Quote from: Tom Sawyer on July 24, 2013, 07:54 AM NHFT
FACT: The government poisoned alcohol supplies to discourage comsumption during Prohibition


QuoteFrustrated that people continued to consume so much alcohol even after it was banned, federal officials had decided to try a different kind of enforcement...by poisoning the watering hole. They ordered the poisoning of industrial alcohols manufactured in the United States.

Most liquor in the 1920s was made from industrial alcohol, used in paints, solvents, and fuel. Bootleggers stole about 60 million gallons a year, redistilling the swill to make it drinkable. To drive rumrunners away, the Treasury Department started poisoning industrial hooch with methyl alcohol. But bootleggers kept stealing it, and people started getting sick.

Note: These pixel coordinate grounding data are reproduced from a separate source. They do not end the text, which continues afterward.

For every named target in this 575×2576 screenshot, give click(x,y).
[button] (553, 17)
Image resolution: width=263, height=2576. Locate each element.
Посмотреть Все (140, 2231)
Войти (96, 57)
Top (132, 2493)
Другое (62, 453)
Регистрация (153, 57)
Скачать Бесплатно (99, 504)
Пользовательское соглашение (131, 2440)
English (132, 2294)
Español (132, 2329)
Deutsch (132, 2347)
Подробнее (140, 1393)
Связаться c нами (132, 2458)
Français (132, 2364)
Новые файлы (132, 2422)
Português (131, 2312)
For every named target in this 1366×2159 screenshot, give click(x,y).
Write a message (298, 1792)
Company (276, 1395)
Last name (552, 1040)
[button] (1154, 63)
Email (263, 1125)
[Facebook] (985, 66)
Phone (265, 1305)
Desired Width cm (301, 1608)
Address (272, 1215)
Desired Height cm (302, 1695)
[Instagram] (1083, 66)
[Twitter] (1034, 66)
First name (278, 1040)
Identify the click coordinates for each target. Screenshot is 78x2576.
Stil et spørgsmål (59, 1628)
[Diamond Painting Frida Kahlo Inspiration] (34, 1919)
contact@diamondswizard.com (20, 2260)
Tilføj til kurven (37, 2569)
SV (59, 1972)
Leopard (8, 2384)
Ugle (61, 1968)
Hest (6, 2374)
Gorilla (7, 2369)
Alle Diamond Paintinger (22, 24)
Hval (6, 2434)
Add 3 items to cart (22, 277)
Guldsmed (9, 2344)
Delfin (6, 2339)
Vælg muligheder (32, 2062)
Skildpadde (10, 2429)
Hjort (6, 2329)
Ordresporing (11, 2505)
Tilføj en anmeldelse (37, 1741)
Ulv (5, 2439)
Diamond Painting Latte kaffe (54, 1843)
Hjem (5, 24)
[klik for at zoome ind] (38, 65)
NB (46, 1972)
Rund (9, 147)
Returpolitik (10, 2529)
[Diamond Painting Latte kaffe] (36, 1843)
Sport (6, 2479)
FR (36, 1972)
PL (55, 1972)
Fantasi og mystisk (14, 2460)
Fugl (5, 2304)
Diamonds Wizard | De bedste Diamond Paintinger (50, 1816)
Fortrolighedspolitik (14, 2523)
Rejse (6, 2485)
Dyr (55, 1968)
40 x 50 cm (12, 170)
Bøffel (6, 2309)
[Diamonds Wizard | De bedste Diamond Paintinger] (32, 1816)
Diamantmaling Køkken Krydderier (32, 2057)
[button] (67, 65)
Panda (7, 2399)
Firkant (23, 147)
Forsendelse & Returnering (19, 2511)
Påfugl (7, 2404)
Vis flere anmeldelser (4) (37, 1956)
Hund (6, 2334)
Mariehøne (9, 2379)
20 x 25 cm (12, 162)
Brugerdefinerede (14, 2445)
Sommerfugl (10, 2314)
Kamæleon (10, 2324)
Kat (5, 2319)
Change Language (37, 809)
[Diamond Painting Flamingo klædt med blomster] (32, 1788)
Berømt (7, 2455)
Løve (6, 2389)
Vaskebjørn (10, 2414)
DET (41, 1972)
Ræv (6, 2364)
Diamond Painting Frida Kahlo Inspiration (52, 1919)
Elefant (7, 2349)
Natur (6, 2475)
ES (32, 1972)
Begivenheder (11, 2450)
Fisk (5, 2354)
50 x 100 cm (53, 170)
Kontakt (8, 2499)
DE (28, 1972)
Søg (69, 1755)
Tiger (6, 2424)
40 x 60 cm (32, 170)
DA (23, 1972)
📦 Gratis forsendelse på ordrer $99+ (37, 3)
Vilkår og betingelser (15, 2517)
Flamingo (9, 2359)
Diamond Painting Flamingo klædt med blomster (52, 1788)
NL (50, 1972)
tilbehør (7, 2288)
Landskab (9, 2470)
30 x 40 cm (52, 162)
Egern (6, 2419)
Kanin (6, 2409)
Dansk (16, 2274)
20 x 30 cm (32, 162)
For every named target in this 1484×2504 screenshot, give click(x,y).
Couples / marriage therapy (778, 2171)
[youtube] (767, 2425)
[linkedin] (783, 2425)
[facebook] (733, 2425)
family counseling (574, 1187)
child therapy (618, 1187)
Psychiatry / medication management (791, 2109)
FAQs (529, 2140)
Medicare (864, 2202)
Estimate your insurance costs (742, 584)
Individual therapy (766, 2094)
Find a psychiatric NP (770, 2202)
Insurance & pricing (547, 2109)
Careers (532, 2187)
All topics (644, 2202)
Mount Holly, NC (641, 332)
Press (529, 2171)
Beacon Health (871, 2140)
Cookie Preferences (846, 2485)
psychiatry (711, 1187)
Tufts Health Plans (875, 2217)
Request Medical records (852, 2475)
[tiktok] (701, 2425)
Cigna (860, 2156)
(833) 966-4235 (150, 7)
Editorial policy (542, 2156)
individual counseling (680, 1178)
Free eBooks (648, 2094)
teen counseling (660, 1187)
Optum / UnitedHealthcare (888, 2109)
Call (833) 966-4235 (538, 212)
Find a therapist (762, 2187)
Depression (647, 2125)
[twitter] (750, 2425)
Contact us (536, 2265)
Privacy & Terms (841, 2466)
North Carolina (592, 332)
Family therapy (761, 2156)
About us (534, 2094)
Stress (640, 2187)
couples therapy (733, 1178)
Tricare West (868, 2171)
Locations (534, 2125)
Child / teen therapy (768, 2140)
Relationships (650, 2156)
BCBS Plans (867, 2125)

When dealers noticed something wrong, they hired chemists to renature the alcohol, making it drinkable again. Dismayed, the government threw a counterpunch and added more poison...kerosene, gasoline, chloroform, and higher concentrations of methyl alcohol. Again, it didn't deter drinking; the booze business carried on as usual. Although mostly forgotten today, the 'chemist's war of Prohibition' remains one of the strangest and most deadly decisions in American law-enforcement history.

During Prohibition, the official sense of higher purpose kept the poisoning program in place. As the Chicago Tribune editorialized in 1927: "Normally, no American government would engage in such business. It is only in the curious fanaticism of Prohibition that any means, however barbarous, are considered justified." Others, however, accused lawmakers opposed to the poisoning plan of being in cahoots with criminals and argued that bootleggers and their law-breaking alcoholic customers deserved no sympathy.

In 1926, in New York City, 1,200 were sickened by poisonous alcohol; 400 died. The following year, deaths climbed to 700. These numbers were repeated in cities around the country as public-health officials nationwide joined in the angry clamor. Furious anti-Prohibition legislators pushed for a halt in the use of lethal chemistry.

Officially, the special denaturing program ended only once the 18th Amendment was repealed in December 1933. But the chemist's war itself faded away before then. Slowly, government officials quit talking about it. And when Prohibition ended and good grain whiskey reappeared, it was almost as if the poisonous measures taken to enforce it had never quite happened. The federal poisoning program, by some estimates, had killed at least 10,000 people.

10,000 people dead... because of protestant fervor, in the name of the good lord.

KBCraig

And an estimated 30,000-50,000 paralyzed when tri-ortho cresyl phosphate was added to Ginger Jake.